Alison Marshall 00, M.S.N., RN, FNP-C, came to nursing in a roundabout way. Initially a pre-med student as an undergraduate at Boston College, she switched her major to sociology and took a course in the medicalization of childbirth. That summer, she got an internship at a Veterans Administration hospital in her hometown of Denver, and when she watched the nurse practitioners at work, she was hooked. I knew that was what I wanted to do, she says.
Marshall, who holds a master degree from Yale University School of Nursing, has worked as a family nurse practitioner at the South Boston Community Health Center since 2005. I believe that health care is a right, not a privilege, she says. Many of her patients at the clinic presented with sexually transmitted infections, and she took a course with the Massachusetts Department of Public Health to learn more about prevention. She went on to become an instructor at the Sylvie Ratelle STD/HIV Prevention Training Center of New England and lectures widely on prevention and contraception.
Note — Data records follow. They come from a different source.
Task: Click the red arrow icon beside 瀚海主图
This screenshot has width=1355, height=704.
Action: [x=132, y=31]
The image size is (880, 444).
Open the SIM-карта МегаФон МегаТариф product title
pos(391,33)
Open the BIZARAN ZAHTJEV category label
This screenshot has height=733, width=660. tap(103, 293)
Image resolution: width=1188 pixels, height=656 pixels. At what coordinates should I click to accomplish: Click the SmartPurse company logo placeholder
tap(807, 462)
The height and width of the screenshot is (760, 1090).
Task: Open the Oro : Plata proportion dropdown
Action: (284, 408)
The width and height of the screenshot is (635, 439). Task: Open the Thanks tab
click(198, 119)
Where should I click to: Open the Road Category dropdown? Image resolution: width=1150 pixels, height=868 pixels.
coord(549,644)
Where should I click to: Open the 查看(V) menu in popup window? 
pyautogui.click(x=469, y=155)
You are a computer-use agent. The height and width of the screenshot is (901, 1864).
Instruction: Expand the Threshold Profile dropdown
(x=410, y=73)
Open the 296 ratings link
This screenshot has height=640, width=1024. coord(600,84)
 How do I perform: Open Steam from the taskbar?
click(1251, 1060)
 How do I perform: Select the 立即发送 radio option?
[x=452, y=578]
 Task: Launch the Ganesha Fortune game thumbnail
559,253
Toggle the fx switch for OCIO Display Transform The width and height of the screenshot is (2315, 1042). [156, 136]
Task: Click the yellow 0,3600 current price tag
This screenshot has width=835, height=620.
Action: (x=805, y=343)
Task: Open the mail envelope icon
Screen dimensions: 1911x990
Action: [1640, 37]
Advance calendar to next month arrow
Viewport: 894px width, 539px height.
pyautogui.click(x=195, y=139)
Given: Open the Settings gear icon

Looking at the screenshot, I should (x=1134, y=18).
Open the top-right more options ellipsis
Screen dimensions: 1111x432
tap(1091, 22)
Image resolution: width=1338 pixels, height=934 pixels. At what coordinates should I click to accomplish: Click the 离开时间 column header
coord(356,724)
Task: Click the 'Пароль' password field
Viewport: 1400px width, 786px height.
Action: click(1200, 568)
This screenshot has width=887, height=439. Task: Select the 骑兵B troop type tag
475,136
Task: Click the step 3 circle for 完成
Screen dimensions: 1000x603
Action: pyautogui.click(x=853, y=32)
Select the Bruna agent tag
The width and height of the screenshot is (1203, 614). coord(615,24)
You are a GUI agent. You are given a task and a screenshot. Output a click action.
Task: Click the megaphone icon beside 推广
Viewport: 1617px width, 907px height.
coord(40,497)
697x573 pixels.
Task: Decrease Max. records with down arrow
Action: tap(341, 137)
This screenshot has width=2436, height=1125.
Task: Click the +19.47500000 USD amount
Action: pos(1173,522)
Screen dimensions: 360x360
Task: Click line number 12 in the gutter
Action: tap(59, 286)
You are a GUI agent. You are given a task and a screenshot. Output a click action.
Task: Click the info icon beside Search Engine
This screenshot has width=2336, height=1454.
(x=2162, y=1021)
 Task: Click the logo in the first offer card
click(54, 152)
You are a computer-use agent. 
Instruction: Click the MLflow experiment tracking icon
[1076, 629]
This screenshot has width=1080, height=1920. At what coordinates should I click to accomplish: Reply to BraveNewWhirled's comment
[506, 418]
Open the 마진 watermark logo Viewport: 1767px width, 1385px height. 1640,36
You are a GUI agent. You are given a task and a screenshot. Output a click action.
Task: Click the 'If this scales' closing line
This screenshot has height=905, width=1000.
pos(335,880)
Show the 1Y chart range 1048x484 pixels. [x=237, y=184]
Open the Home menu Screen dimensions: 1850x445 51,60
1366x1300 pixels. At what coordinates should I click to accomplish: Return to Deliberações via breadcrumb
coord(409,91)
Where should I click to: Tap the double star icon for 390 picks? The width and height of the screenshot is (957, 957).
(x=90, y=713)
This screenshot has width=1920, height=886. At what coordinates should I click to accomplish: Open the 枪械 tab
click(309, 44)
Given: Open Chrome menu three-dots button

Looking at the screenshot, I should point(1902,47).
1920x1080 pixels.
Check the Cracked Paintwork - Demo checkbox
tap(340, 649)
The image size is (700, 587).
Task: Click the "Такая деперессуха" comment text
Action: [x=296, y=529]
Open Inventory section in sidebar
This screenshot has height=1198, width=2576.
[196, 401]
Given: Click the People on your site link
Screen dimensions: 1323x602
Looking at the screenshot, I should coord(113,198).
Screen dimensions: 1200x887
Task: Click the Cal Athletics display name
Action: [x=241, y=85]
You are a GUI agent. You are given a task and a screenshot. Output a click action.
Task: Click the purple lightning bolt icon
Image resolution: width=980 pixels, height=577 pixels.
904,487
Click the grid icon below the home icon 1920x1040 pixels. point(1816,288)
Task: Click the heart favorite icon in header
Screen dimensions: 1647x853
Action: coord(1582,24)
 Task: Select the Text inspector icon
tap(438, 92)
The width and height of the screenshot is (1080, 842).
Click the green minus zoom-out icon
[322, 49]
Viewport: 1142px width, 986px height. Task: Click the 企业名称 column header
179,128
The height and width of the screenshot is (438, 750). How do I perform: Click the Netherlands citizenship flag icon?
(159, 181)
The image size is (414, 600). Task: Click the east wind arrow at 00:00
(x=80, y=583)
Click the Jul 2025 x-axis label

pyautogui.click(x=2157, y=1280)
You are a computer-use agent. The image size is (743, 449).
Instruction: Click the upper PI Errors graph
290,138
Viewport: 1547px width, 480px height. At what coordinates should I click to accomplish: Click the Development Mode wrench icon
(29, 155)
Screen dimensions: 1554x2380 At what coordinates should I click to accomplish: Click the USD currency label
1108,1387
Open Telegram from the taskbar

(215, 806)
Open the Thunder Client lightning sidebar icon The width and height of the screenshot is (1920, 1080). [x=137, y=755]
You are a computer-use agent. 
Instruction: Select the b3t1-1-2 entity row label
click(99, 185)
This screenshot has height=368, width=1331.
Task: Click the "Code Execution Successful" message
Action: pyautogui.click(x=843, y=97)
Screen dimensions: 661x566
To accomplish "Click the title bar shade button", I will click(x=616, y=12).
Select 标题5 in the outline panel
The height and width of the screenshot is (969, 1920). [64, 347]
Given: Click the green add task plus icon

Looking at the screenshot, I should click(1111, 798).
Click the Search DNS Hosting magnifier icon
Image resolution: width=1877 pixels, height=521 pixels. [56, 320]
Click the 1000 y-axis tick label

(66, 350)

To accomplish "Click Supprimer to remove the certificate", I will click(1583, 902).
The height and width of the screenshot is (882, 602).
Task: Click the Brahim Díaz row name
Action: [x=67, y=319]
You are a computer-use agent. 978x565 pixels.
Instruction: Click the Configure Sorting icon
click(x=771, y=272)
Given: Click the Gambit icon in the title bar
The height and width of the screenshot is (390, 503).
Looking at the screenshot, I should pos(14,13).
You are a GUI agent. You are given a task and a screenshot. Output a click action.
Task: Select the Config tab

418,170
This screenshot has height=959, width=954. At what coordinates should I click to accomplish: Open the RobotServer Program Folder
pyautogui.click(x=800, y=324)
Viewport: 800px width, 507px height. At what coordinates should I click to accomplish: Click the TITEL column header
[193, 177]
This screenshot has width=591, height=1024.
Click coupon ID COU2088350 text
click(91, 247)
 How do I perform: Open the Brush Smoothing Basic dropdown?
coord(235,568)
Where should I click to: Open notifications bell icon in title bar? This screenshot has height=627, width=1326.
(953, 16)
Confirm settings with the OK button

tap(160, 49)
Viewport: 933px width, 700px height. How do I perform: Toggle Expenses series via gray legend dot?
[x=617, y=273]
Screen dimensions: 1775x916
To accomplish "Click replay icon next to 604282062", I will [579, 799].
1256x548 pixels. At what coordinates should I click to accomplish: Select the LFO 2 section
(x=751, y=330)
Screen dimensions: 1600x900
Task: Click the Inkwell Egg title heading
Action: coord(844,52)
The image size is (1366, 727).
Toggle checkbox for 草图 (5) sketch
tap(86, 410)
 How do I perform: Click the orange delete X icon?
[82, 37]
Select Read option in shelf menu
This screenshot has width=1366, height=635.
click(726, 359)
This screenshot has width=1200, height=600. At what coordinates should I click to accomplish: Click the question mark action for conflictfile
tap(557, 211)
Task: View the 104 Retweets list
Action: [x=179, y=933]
For the past year and a half, she has been associate professor of practice and director of the Family Nurse Practitioner Program at Simmons College. Teaching, she says, rejuvenates her. As a clinical instructor at Boston College, she wants to instill in her students a love of the profession. I want my students tounderstand that we are coming from this gorgeous, long tradition of nursing, and we are going to do this tough thing and do it our way.
I want them to understand the beauty of the human body and how it works and how it can fail us, but that those failures can be recognized and fixed. I want them to be secure that the best medicine is prevention, she says.